EXERCISE AIM: Show each line of the listing in which the word "screenshot" occurs.

SUPPLIED RECORDS:
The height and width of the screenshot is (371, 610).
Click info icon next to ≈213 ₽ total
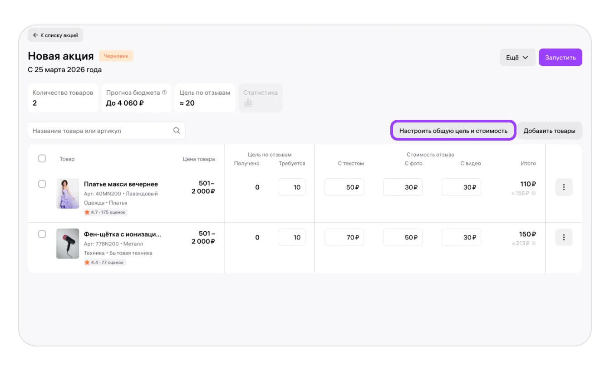(x=533, y=244)
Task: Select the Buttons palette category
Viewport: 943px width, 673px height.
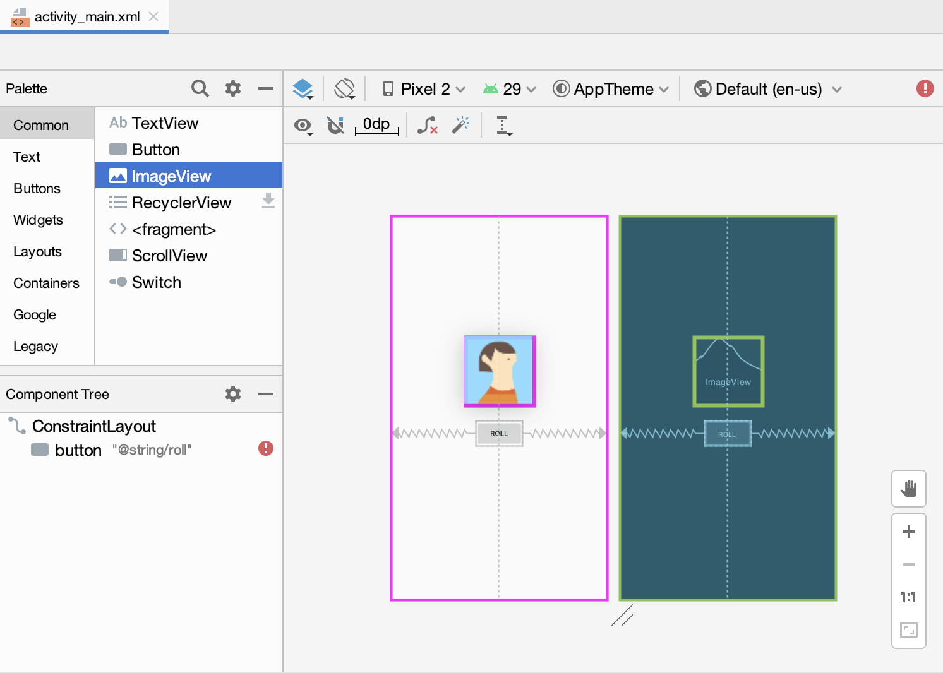Action: [36, 188]
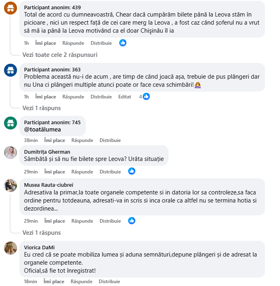Toggle "Îmi place" on Viorica DaMi's comment
280x286 pixels.
[x=54, y=281]
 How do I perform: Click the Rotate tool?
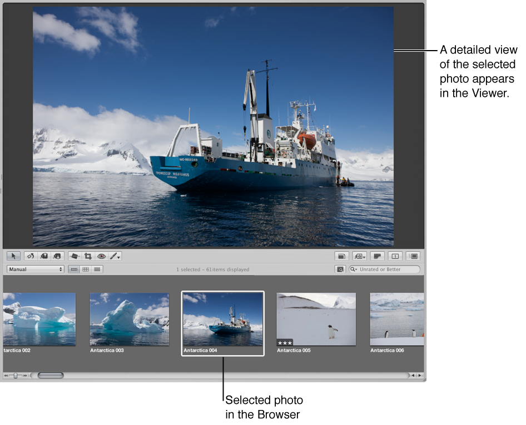(x=31, y=256)
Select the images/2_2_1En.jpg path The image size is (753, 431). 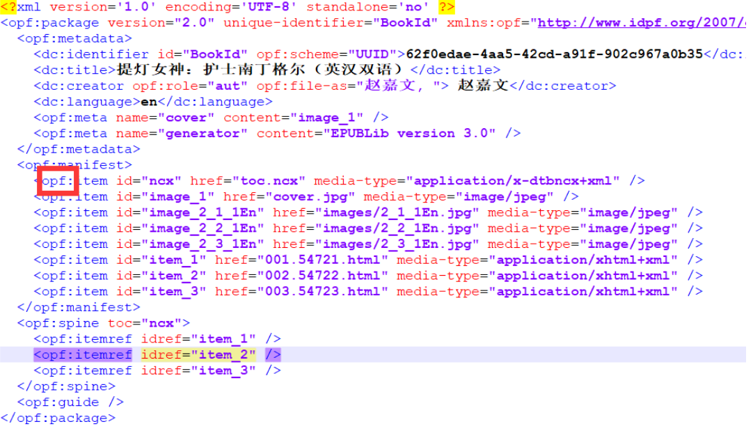click(x=380, y=228)
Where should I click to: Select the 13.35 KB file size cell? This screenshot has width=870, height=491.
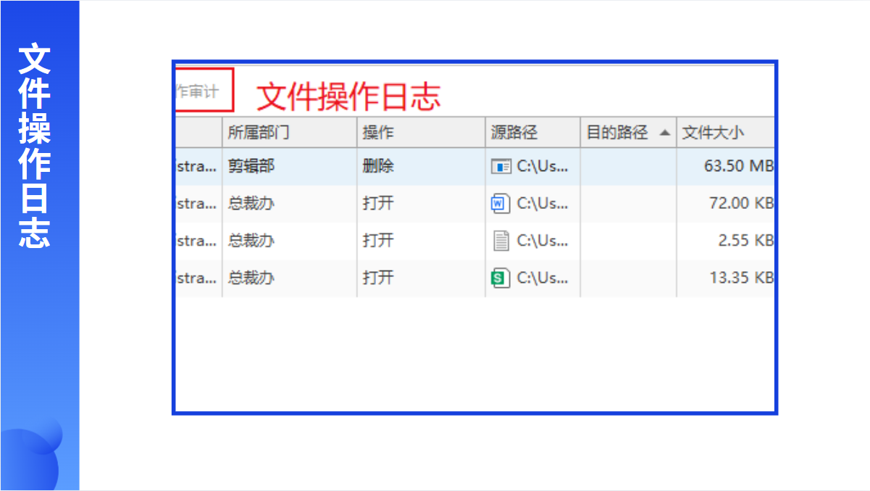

THE COMPLETED TASK:
The height and width of the screenshot is (371, 610).
Where should I click to: Select the 13.35 KB file size cell? This screenshot has width=870, height=491.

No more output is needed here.